Son opération est prévue le lendemain à 8h au bloc. On vient la chercher à 10h. Le temps passe. Vers 14h, direction la salle de réveil. Cela ne veut pas dire que ce soit terminé, pas du tout, ils vont pouvoir commencer. Il est prévu qu'elle soit sortie d'opération à 17h30, ses amis attendent le chirurgien qui se pointe à 19h30. Comme il était prévu qu'elle soit opérée tôt le matin, qu'elle ne répond pas au téléphone et qu'ils n'ont pu avoir aucune information ils sont persuadés que cela a mal tourné et qu'elle est morte à cette heure-là ! Mais non, tout s'est bien passé. Je dois être mauvaise langue. On peut pourtant s'attendre à tout. Une amie médecin avait trouvé plus prudent d'écrire directement au feutre sur sa peau "Ceci n'est pas la hanche à opérer" et sur l'autre "C'est la hanche à opérer". On ne sait jamais.
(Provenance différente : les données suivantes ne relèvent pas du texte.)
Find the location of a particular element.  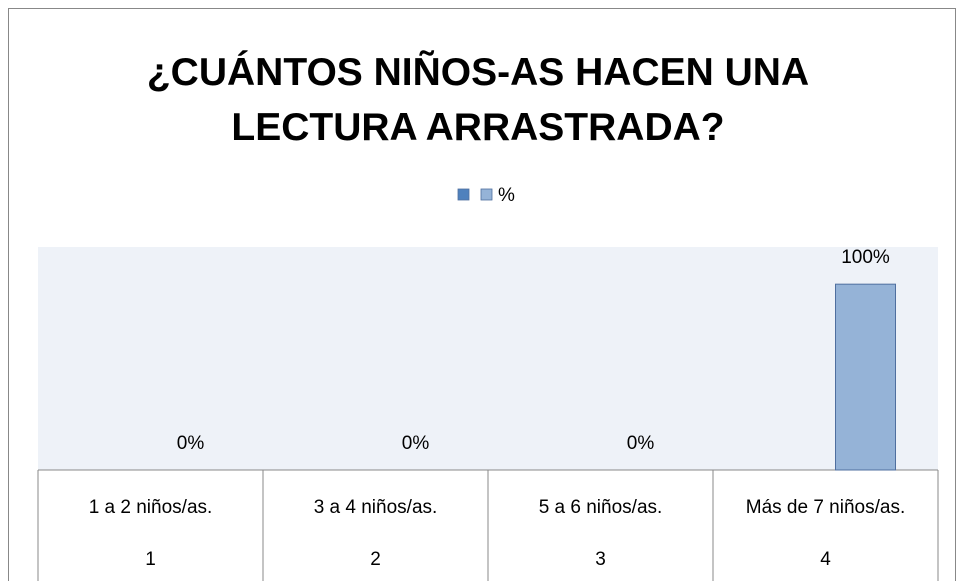

x-group-label: 2 is located at coordinates (376, 560).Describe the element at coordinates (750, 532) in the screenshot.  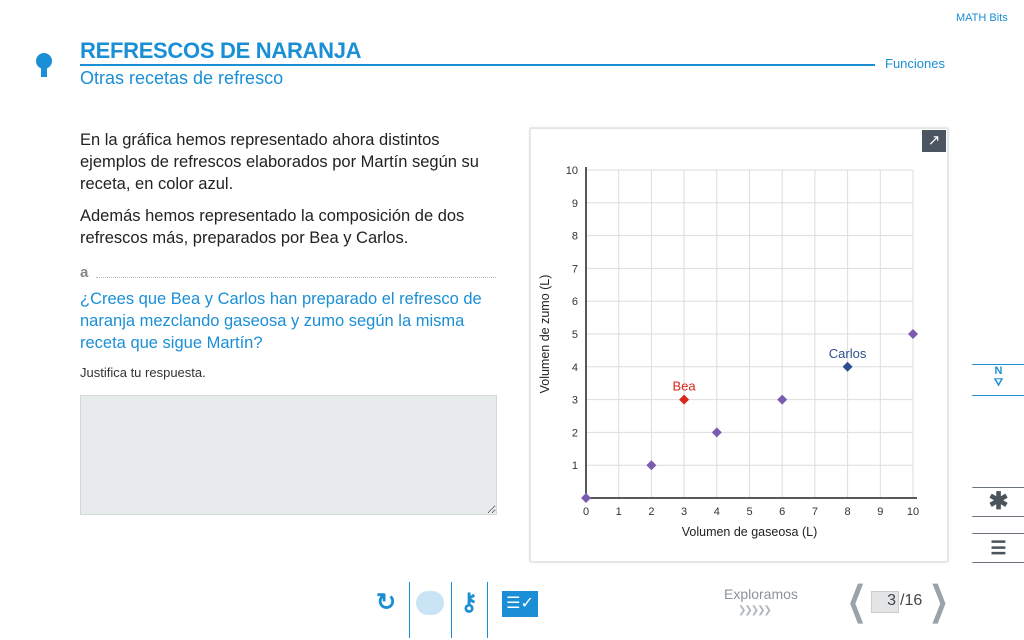
I see `x-axis-label: Volumen de gaseosa (L)` at that location.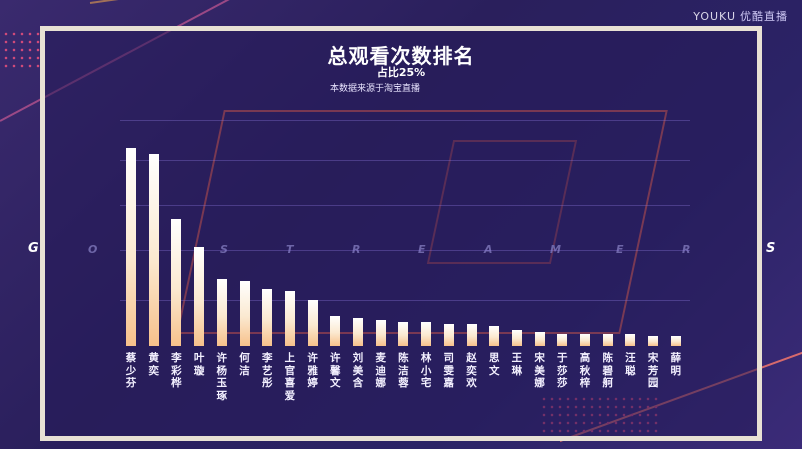  What do you see at coordinates (426, 370) in the screenshot?
I see `category-label: 林小宅` at bounding box center [426, 370]. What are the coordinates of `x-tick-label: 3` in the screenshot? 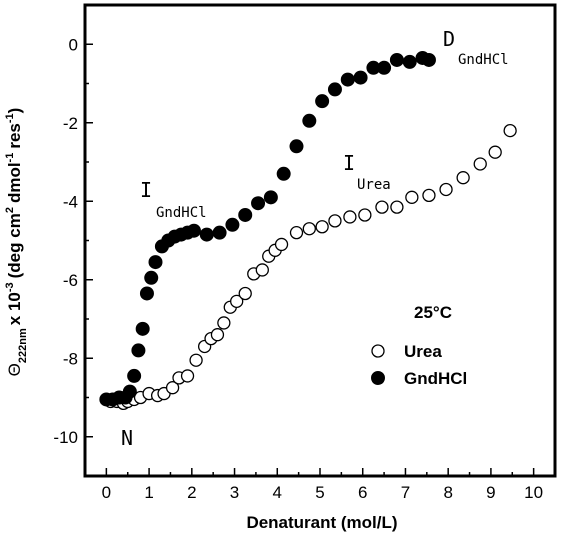 It's located at (234, 492).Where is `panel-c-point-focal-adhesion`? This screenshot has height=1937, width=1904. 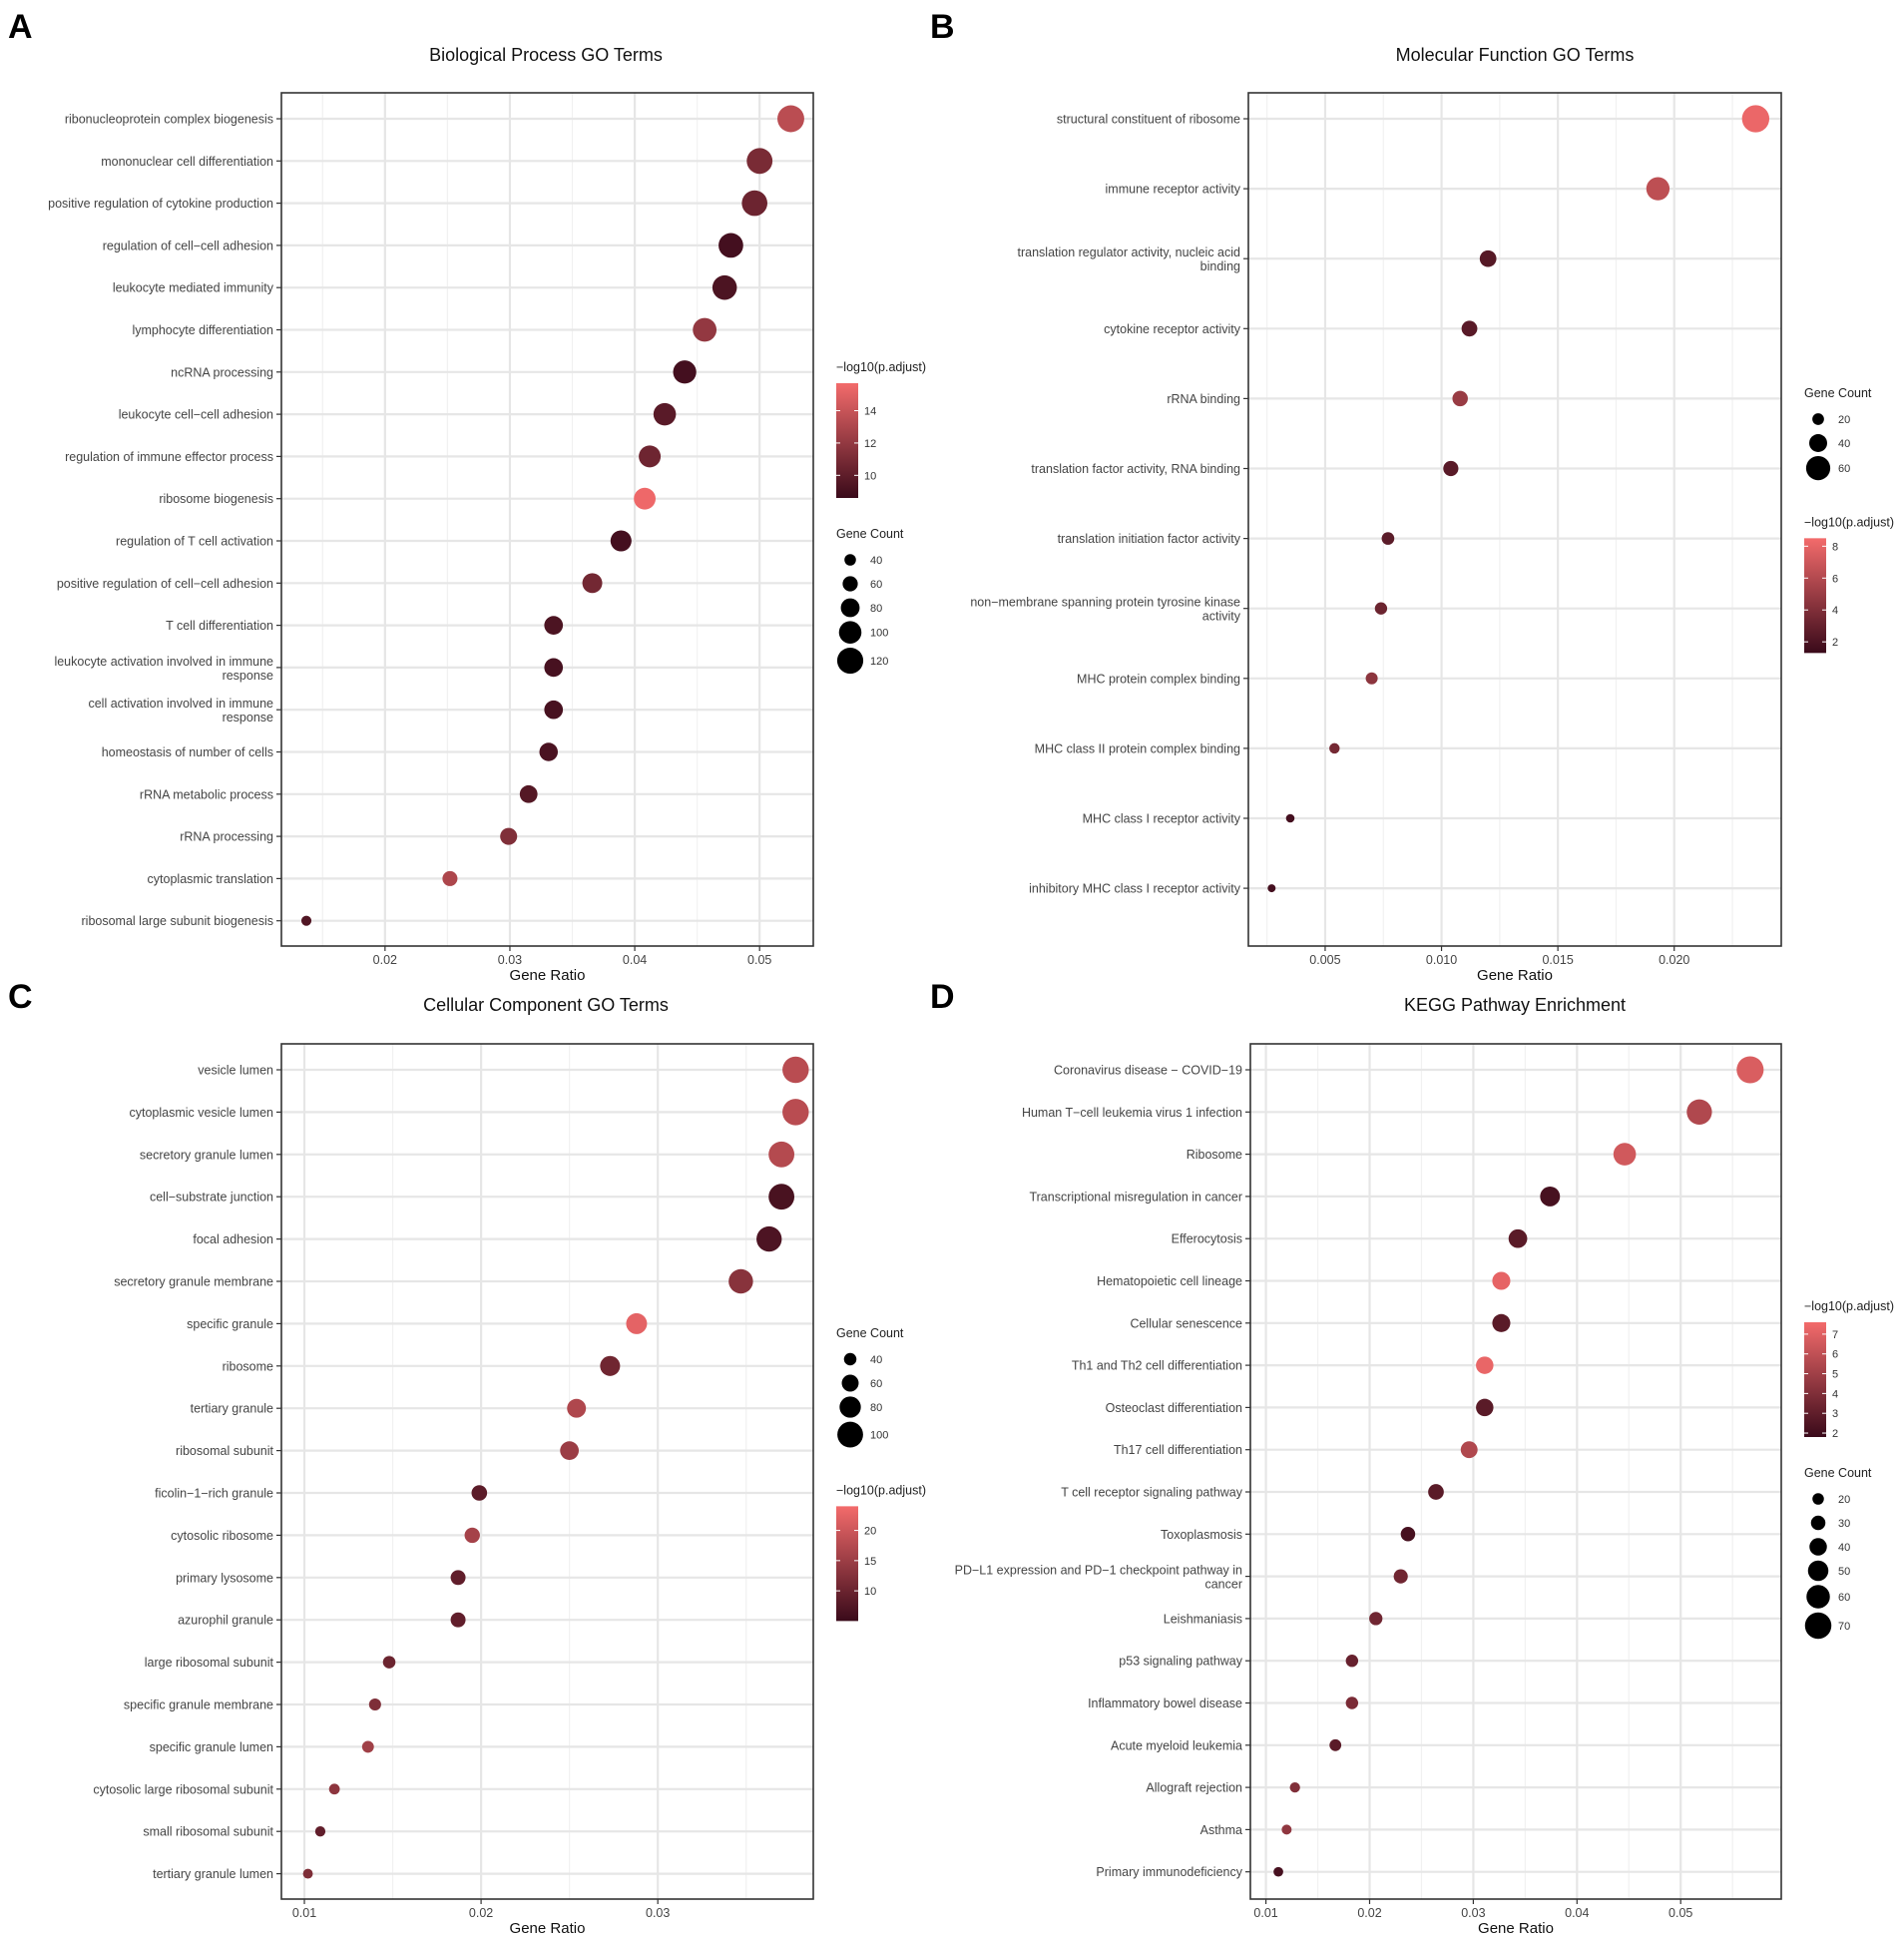 panel-c-point-focal-adhesion is located at coordinates (769, 1238).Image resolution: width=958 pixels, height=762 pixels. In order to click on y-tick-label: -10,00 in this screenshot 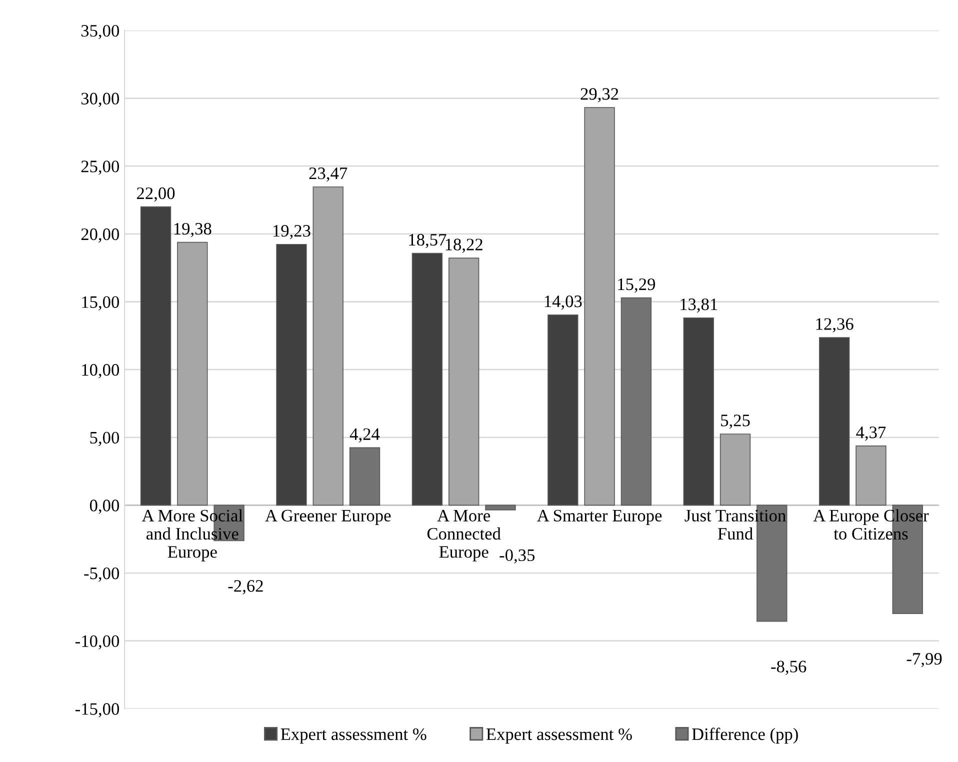, I will do `click(98, 642)`.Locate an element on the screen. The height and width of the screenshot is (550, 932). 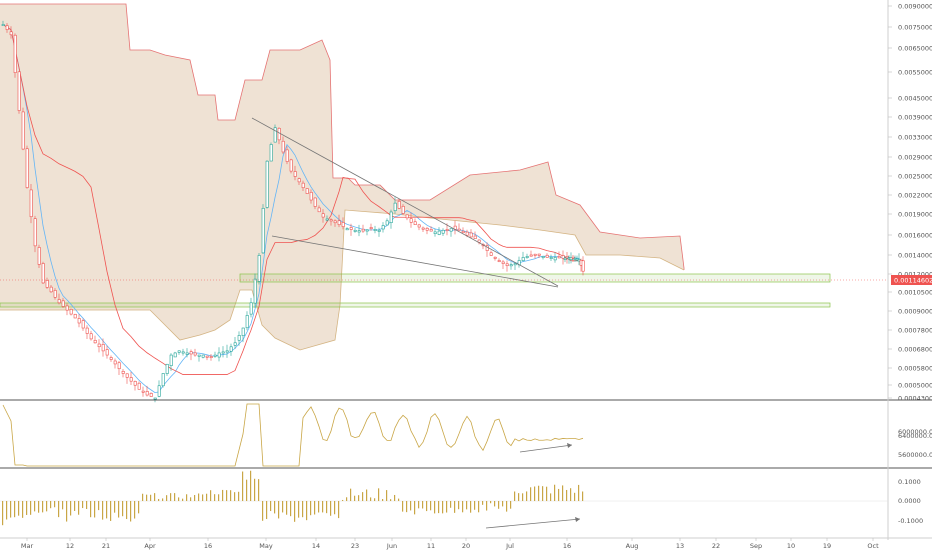
oscillator-tick-label: 0.0000 is located at coordinates (910, 501).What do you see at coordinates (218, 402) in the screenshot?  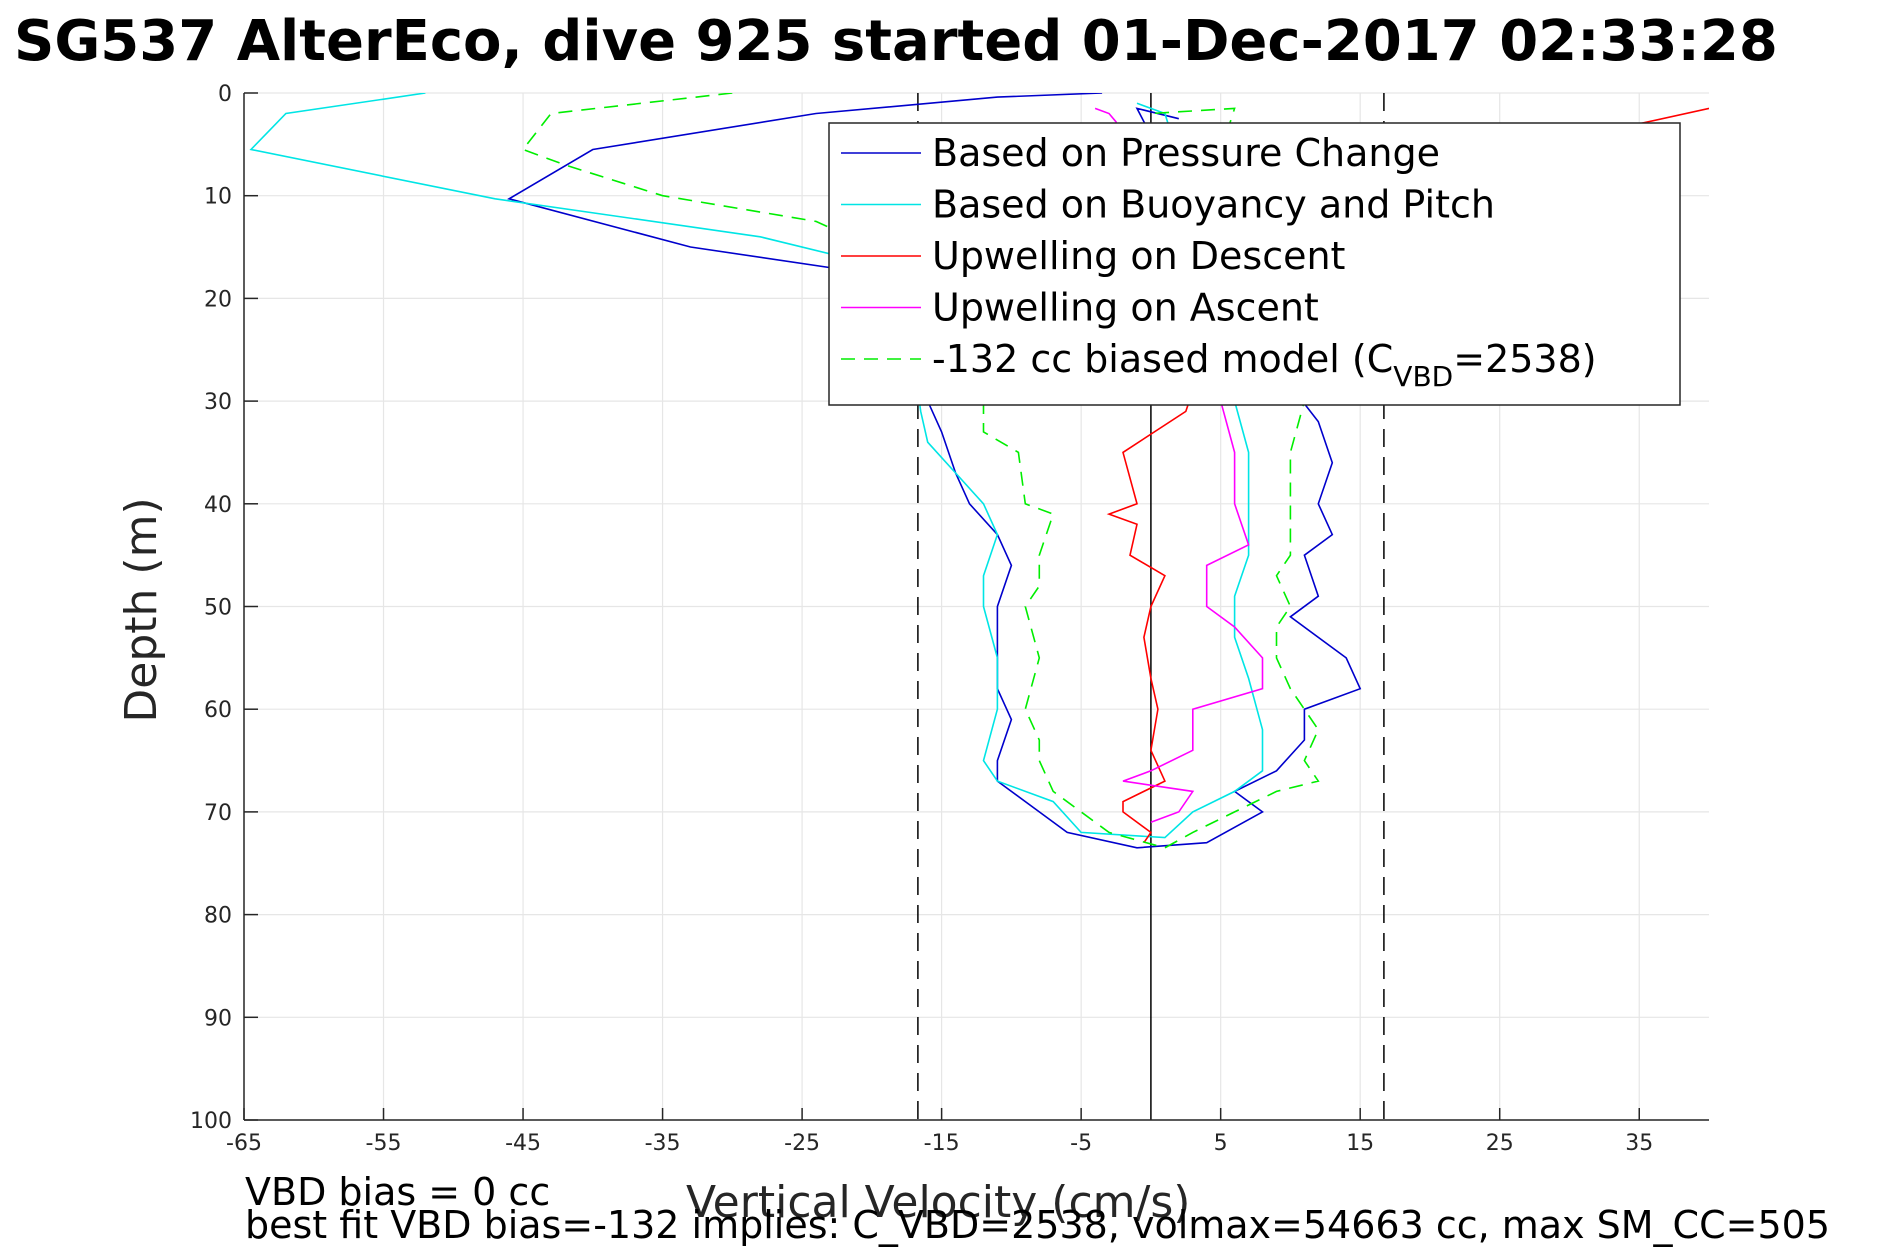 I see `y-tick-label-3: 30` at bounding box center [218, 402]. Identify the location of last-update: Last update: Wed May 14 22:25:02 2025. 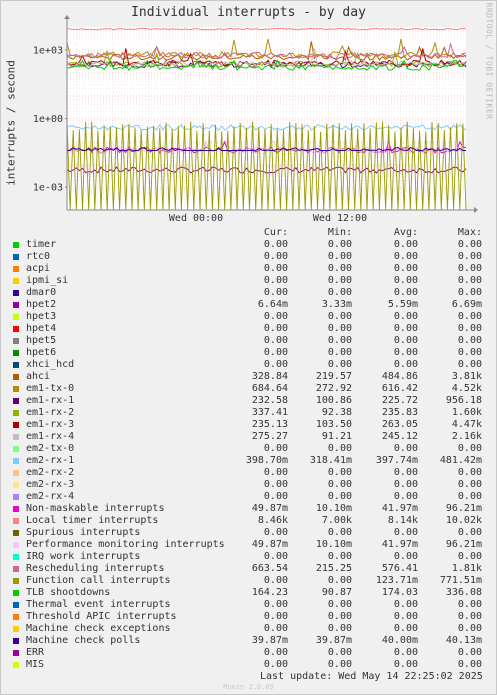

Enfin, ce n'est pas terminé. Un ami qui l'attend décide de retourner à sa voiture. Les couloirs semblent longs de 200 mètres. Il faut descendre au rez-de-chaussée. Il appuie sur le 0 de l'ascenseur, les portes se ferment, la cabine ne bouge pas. Il insiste. Une information s'allume : "appel désactivé". Il tente d'appuyer sur 2e étage ! Rien. Il ne reste plus que l'alarme, mais ça la fiche mal dans un hôpital. Appuyons sans forcer. Rien. Personne. Il insiste de plus en plus. Vraiment personne ? Bloqué, il tente le 1, le 2, le 3, le 4. "Appel désactivé" s'affiche chaque fois. Enfin quelqu'un répond pour lui poser des questions préalables d'une urgence extrême : votre nom ? Votre numéro de portable ? À 81 ans cela n'a rien d'extraordinaire de ne pas s'en souvenir. Il attend patiemment le technicien. Tout à coup les lumières s'éteignent. Dans l'obscurité totale il finit par s'asseoir par terre. Au bout de 45 minutes la porte s'ouvre enfin. C'est le neveu de notre amie qui vient d'appeler l'ascenseur : "Mais tu es encore là ?" Explications rapides... Ils prennent évidemment un autre ascenseur et appuient sur le 0 : "appel désactivé". Notre ami exténué a le temps de crier : "Sors vite !" Les voilà tous les deux dans l'escalier de service. Labyrinthe de couloirs et de salles désertes. Ils croisent enfin quelqu'un. C'est un très vieux monsieur qui s'est perdu. Plus loin des membres de l'hôpital : le personnel ne sait pas où est la sortie !? Nos deux héros finiront tout de même par la trouver. Il ne faudrait pas que j'abuse de votre patience, ça commence à être long !

Comme j'ai l'habitude de vérifier mes sources je googlise l'Hôpital Européen, ce complexe de 600 lits, pour avoir la surprise de trouver aucun site web sous les liens indiqués. C'est incroyable, mais leur site est en panne ou n'est pas terminé. Je vous laisse conclure.